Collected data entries
################
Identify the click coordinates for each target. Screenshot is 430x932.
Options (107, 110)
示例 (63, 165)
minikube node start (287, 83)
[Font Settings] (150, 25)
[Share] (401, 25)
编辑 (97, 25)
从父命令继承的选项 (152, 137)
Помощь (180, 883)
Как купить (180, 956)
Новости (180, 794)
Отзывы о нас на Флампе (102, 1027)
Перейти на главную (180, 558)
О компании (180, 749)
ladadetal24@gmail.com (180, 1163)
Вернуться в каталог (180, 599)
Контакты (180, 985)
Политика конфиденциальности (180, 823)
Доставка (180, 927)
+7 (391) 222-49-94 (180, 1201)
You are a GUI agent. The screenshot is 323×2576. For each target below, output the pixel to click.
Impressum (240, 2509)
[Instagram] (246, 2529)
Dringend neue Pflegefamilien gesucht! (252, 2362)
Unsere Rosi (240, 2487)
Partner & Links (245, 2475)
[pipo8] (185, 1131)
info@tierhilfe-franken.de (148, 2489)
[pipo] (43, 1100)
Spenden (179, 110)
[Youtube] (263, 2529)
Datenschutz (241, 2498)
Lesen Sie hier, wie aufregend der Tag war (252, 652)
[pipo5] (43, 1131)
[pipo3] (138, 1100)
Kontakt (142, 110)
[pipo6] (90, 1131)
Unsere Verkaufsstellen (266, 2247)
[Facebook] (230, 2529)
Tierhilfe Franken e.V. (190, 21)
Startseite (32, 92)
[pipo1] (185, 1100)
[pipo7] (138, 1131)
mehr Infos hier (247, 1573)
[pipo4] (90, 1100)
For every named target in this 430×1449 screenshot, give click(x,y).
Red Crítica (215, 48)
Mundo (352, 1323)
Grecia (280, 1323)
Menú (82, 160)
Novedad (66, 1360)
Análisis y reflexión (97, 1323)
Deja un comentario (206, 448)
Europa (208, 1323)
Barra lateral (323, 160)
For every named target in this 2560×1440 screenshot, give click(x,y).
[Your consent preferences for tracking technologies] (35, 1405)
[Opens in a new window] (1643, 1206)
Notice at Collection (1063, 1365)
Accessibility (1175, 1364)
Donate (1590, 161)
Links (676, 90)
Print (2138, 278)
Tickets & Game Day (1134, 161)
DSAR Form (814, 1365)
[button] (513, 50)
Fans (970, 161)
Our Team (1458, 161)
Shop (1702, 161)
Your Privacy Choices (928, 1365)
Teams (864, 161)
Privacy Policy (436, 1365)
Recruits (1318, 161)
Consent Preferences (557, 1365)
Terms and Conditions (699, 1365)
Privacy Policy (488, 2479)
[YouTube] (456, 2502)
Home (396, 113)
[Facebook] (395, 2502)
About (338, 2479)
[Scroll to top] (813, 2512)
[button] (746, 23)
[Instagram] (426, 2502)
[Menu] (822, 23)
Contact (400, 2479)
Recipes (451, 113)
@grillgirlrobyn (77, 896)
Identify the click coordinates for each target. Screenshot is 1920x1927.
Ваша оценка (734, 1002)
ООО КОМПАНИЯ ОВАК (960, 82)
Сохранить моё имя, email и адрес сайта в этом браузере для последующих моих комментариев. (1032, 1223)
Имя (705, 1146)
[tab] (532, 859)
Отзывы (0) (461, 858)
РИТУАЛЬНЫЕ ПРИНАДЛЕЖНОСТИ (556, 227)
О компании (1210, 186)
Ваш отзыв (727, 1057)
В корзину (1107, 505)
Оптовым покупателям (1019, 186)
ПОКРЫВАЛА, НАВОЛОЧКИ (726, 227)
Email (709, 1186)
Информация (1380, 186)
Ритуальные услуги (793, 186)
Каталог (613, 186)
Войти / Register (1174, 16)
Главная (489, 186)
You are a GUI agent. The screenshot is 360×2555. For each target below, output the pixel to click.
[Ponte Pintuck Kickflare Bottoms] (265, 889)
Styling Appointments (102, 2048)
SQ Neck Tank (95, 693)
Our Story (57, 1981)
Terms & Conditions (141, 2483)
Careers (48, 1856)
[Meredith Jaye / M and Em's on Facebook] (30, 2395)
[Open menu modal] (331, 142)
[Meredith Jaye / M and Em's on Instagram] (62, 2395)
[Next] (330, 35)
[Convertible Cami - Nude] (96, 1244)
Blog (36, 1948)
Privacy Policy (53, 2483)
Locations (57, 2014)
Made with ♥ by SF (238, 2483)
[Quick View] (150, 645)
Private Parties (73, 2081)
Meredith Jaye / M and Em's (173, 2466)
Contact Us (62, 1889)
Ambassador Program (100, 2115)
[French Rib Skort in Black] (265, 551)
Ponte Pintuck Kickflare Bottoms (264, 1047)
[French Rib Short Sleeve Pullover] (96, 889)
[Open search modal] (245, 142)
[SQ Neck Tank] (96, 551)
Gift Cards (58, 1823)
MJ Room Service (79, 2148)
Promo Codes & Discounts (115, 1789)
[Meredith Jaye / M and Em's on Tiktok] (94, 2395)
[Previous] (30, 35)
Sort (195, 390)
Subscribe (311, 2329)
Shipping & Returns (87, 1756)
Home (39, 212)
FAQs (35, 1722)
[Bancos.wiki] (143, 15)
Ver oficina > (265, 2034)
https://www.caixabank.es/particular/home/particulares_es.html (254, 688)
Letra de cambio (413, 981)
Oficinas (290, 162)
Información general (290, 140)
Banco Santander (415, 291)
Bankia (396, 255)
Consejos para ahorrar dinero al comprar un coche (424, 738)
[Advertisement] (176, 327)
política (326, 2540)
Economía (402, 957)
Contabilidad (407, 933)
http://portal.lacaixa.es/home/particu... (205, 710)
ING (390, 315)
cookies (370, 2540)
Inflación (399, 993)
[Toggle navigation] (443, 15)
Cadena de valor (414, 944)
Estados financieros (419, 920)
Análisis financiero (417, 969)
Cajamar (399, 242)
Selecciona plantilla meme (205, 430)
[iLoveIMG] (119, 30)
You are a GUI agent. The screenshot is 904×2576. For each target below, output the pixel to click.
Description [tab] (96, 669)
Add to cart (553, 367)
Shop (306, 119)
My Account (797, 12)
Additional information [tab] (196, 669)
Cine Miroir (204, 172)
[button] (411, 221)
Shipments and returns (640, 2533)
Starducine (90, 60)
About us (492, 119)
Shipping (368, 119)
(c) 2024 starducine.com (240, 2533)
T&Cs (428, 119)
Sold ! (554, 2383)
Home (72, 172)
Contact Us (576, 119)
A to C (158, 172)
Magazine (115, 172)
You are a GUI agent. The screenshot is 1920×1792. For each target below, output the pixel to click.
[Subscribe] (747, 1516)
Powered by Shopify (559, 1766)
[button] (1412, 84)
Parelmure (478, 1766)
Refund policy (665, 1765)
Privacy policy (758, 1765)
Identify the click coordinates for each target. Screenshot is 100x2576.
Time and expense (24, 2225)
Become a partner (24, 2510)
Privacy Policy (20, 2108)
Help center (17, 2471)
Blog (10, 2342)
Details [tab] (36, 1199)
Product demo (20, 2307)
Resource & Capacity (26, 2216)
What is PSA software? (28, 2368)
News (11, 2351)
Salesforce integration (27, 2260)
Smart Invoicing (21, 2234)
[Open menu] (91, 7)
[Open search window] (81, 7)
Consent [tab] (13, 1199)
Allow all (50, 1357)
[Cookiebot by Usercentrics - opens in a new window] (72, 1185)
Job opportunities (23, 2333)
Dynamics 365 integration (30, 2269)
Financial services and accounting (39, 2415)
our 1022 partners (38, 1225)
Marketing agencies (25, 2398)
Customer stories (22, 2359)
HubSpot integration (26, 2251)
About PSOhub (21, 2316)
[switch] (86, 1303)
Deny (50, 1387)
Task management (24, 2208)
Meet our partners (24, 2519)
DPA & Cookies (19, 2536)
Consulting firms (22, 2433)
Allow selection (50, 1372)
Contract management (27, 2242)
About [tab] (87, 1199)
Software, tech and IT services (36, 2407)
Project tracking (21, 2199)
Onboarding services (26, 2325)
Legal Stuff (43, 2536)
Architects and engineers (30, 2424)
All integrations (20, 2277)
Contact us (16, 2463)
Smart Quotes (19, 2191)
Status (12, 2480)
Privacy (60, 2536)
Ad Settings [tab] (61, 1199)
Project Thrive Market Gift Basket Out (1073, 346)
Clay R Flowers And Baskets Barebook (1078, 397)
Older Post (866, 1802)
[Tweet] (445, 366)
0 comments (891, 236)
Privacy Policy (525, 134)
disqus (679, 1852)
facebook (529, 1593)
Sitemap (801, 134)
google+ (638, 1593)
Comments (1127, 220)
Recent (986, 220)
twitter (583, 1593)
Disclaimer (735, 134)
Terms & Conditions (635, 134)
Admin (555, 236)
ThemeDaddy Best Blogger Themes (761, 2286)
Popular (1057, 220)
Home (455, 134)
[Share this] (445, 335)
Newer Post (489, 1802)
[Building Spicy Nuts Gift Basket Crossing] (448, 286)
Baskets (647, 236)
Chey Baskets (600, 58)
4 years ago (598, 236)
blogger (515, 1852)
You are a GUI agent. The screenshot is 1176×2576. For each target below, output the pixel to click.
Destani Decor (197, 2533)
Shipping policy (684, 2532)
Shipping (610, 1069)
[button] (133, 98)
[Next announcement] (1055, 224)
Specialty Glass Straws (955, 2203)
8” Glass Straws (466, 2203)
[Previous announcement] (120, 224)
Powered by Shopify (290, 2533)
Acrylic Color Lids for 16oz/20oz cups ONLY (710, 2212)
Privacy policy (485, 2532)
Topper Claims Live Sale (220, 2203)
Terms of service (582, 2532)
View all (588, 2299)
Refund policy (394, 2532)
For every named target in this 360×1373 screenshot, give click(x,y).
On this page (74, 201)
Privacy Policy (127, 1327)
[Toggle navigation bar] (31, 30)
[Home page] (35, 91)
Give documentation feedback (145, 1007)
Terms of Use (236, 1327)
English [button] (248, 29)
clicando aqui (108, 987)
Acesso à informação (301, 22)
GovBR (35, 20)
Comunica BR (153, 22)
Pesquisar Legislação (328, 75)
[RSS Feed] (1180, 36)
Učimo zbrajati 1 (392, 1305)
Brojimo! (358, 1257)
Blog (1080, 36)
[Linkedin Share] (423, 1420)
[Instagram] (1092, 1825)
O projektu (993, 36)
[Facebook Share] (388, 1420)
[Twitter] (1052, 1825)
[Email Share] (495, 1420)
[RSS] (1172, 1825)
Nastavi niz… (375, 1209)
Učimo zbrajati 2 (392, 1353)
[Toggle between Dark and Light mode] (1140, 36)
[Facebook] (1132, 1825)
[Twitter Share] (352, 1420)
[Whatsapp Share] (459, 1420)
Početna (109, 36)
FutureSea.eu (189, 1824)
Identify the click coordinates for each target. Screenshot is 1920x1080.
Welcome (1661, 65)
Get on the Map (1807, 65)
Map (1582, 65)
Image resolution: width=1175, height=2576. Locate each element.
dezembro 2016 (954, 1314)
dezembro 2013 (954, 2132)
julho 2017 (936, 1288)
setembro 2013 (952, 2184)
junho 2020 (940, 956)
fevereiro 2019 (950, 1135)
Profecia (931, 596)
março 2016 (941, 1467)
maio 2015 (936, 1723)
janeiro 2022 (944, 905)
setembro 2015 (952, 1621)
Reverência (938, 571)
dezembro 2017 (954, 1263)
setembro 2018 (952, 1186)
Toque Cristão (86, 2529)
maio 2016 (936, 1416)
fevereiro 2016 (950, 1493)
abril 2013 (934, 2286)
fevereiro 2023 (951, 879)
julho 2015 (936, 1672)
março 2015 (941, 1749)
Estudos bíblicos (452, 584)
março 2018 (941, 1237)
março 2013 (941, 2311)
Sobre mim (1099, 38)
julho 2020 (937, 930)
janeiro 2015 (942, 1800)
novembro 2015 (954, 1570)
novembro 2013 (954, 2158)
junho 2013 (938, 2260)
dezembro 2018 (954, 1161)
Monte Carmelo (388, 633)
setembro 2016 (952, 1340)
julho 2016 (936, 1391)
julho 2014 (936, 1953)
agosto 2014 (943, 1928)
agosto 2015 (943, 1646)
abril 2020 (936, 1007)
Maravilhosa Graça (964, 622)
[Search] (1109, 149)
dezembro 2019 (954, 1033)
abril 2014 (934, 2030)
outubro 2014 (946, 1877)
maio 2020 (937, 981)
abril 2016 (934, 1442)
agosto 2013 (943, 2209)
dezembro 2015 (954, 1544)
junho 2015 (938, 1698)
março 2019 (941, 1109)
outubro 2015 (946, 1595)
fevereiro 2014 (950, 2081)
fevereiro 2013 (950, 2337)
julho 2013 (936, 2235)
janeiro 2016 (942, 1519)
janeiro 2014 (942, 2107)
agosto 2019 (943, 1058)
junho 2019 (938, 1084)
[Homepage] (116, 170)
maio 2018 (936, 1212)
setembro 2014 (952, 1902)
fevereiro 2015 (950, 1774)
################
▶ [TO DO]:
Where the data above reaches the line holding "Subscribe (311, 2329)", begin printing, and stop after the line holding "Bankia (396, 255)". Each line must be reproduced exactly, with nothing else added.

▶ [RESPONSE BOX]:
Subscribe (311, 2329)
Shipping & Returns (87, 1756)
Home (39, 212)
FAQs (35, 1722)
[Bancos.wiki] (143, 15)
Ver oficina > (265, 2034)
https://www.caixabank.es/particular/home/particulares_es.html (254, 688)
Letra de cambio (413, 981)
Oficinas (290, 162)
Información general (290, 140)
Banco Santander (415, 291)
Bankia (396, 255)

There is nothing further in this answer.